● **Data shown**:
[BEGIN]
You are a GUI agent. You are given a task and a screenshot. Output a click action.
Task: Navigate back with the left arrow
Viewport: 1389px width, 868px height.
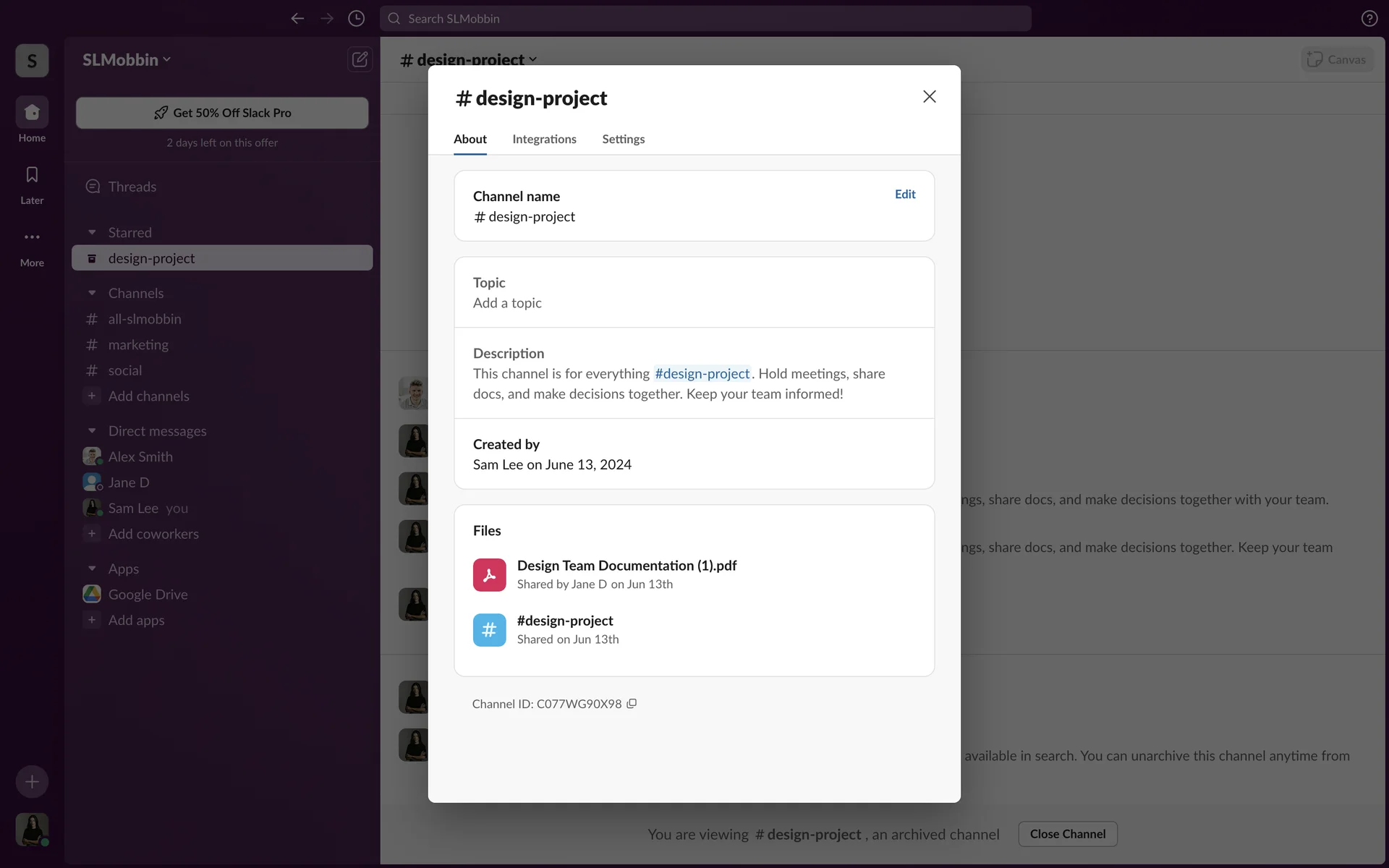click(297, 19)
[END]
[BEGIN]
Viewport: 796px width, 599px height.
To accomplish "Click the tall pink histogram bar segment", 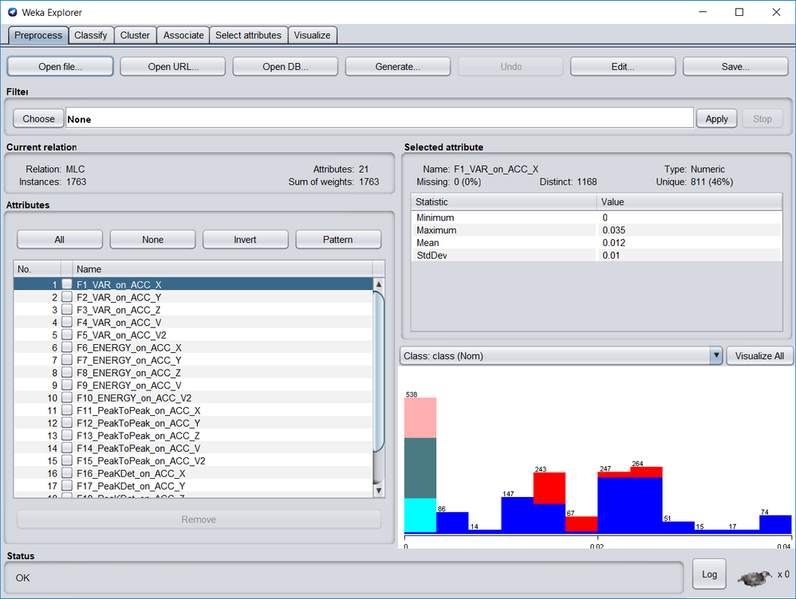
[END]
● **Problem to solve**: Reproduce verbatim the lines of the listing between the line holding "You are a GUI" and the line holding "click(297, 19)", inclusive, and leave the pictures out.

● **Task answer**:
You are a GUI agent. You are given a task and a screenshot. Output a click action.
Task: Navigate back with the left arrow
Viewport: 1389px width, 868px height.
click(297, 19)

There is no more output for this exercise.